_Text shown_.
What's the Story? The Role of Milk in Your Diet

By ACSH Staff — Jun 01, 2001

What Is Milk?

Milk* is a nutritious food. It is an excellent source of calcium, phosphorus, riboflavin, and vitamin D and a good source of protein, vitamin A, potassium, and several B vitamins. Milk and foods made from milk (yogurt and cheese) make up one of the five basic food groups included in the U.S. government's Food Guide Pyramid. The Pyramid calls for two to three servings from this group daily.

What Are the Benefits of Milk?

Although milk provides many nutrients, it's especially important as a source of calcium and vitamin D.

All foods in the "milk, yogurt and cheese" food group are rich in calcium. So if you include enough foods from this group in your daily diet, you are assured of getting a reliable source of calcium every day. In the other food groups, however, only a few of the many possible choices are high in calcium. For example, only a few vegetables (such as spinach, collard greens, and broccoli) are calcium-rich; most other vegetables (including such favorites as potatoes, tomatoes, lettuce, corn, and carrots) are not. In addition, the calcium in dairy products is better absorbed from the digestive tract than the calcium from some other sources.

_Assigned task 1_. Extract the part of the milk article from "Milk* is a nutritious" to "and vitamin D.".
_Assigned task 2_.
Answer these questions using the milk article.
(a) How many daily servings from the milk group does the Food Guide Pyramid call for?
(b) Which two nutrients does the article single out as especially important in milk?
(c) Which three vegetables does it name as calcium-rich?
The listing has nothing to do with the milk article.

_Raw data_.

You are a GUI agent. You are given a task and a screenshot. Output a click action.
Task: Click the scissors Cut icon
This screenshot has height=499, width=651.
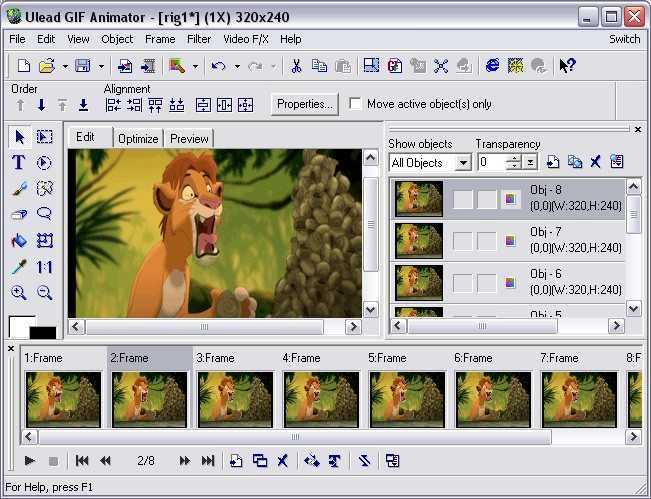coord(296,66)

_Response box 1_.
Milk* is a nutritious food. It is an excellent source of calcium, phosphorus, riboflavin, and vitamin D and a good source of protein, vitamin A, potassium, and several B vitamins. Milk and foods made from milk (yogurt and cheese) make up one of the five basic food groups included in the U.S. government's Food Guide Pyramid. The Pyramid calls for two to three servings from this group daily.

What Are the Benefits of Milk?

Although milk provides many nutrients, it's especially important as a source of calcium and vitamin D.

_Response box 2_.
(a) Two to three servings.
(b) Calcium and vitamin D.
(c) Spinach, collard greens, and broccoli.